Anna Matalas today published an interesting article about what characterizes debt-free people. No less than six habits have been found that characterize debt-free. Some of the habits are very easy to follow, others require a little more effort. Two of the simpler habits were to trade in cash instead of payment cards and to pretend that you make less money than you actually do. Apparently, you generally value the value of money more if they can be held by hand, unlike if they are a figure on a balance screen.
Interesting how much psychology can record sometimes!
Another habit was that debt-free people have good control over the details of their finances, they know when bills are to be paid and they check their account more often. This habit, some may think is a little more difficult to get into, compared to just starting to pay with cash, on the other hand, once you get into it, as with all other habits, there is no weirdness at all after a while.
Habit is that debt-free lets become impulse purchases.

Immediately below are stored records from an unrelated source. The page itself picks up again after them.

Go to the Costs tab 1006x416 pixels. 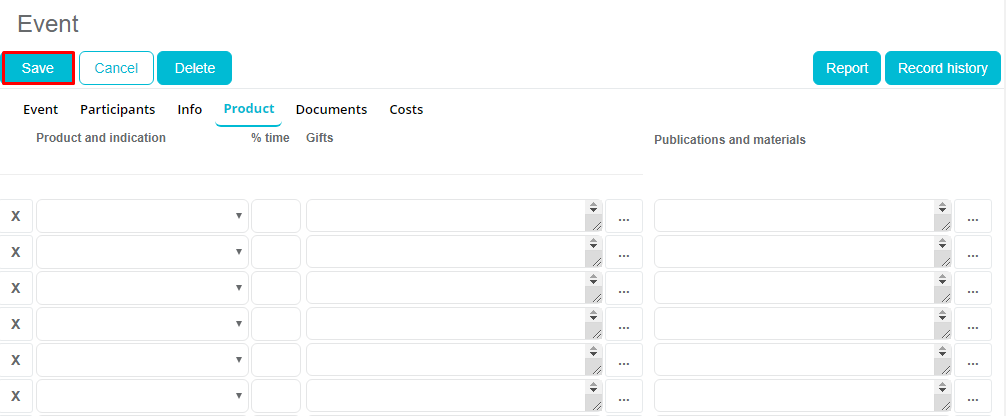406,110
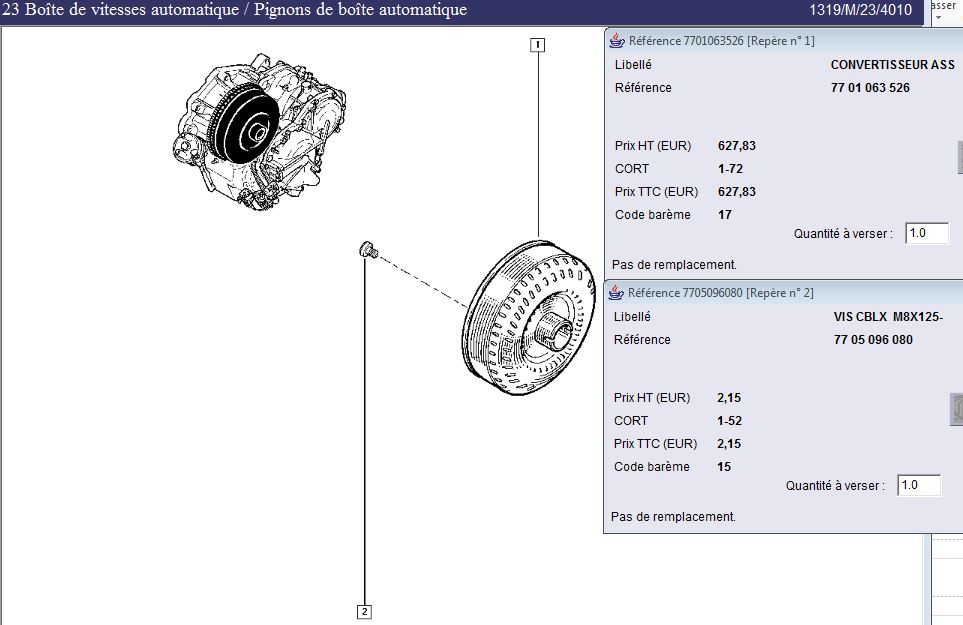Edit quantity field for the VIS CBLX part
Image resolution: width=963 pixels, height=625 pixels.
918,485
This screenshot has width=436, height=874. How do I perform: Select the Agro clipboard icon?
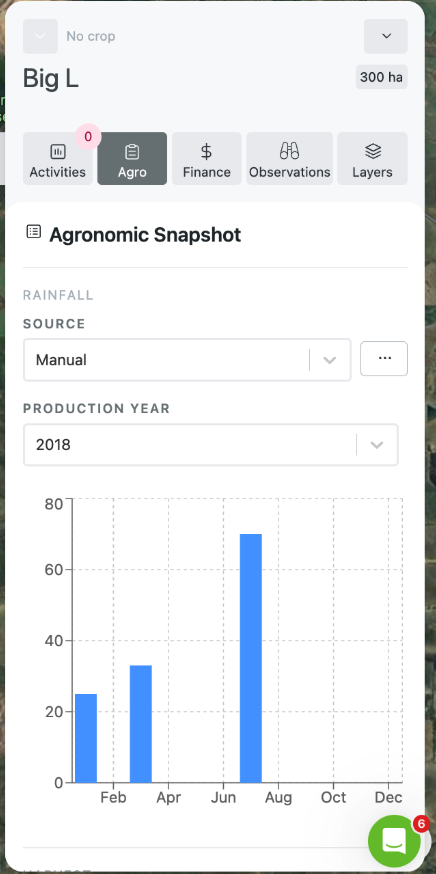point(132,151)
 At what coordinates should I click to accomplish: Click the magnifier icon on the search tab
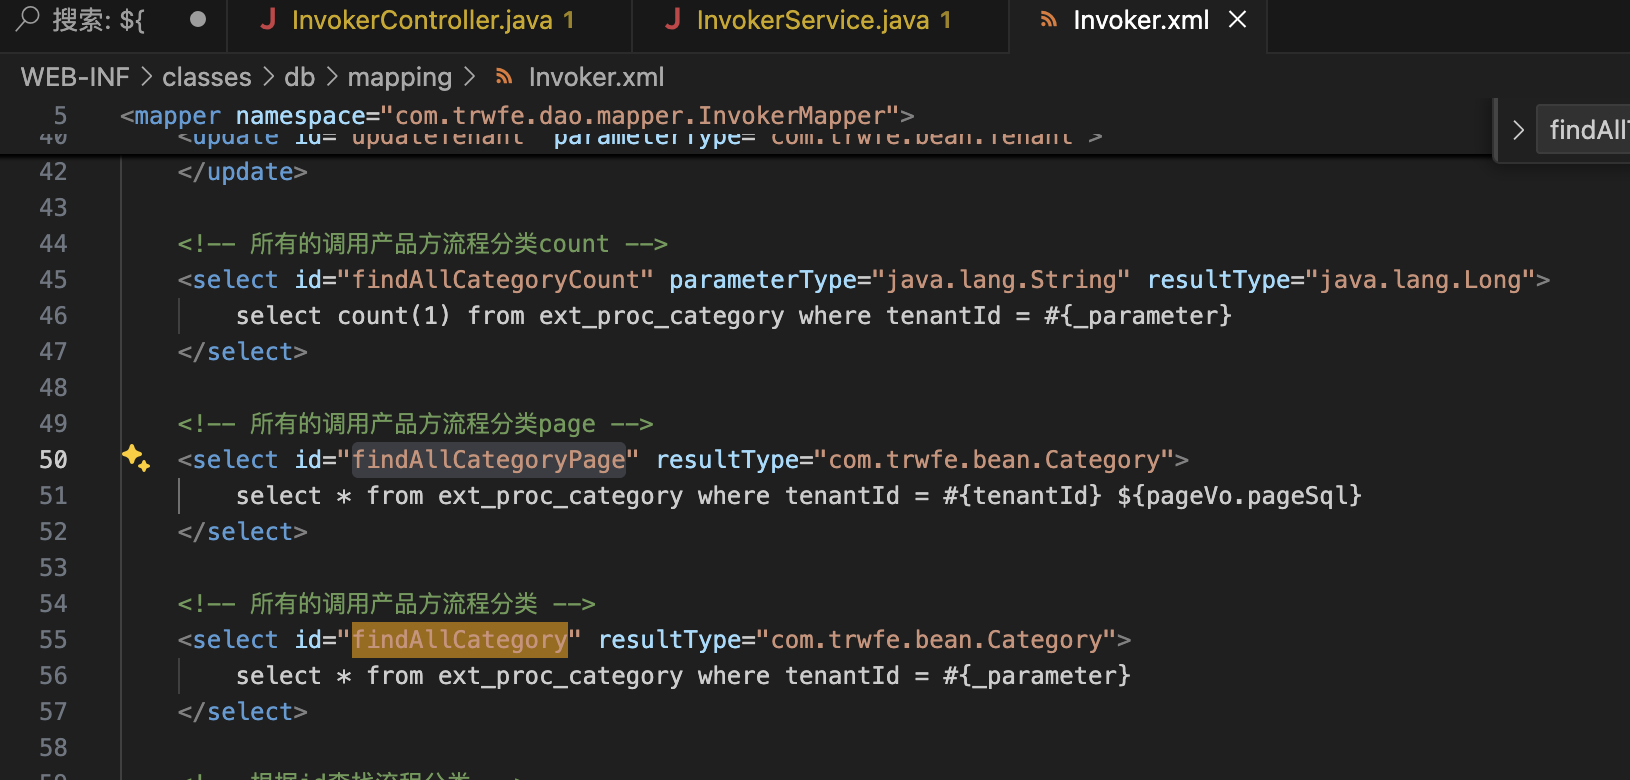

Debt-free people are also not afraid to ask for help with financial advice. The saying “the person who does not ask does not know anything” apparently seems to apply to his own private economy as well. The last habit that characterizes debt-free is about the recurring set of savings goals – and what they want to do for the money they save. If you have a clear picture of what you want to do for the money you save, it is naturally easier to resist the small purchases that dig holes in the wallet.
Maybe you already have some, or even all, of these habits.
If not, it might be good to at least test these exercises and see what is right for you. Different habits work differently on different people and it is important to find what exactly helps you find the motivation for your savings.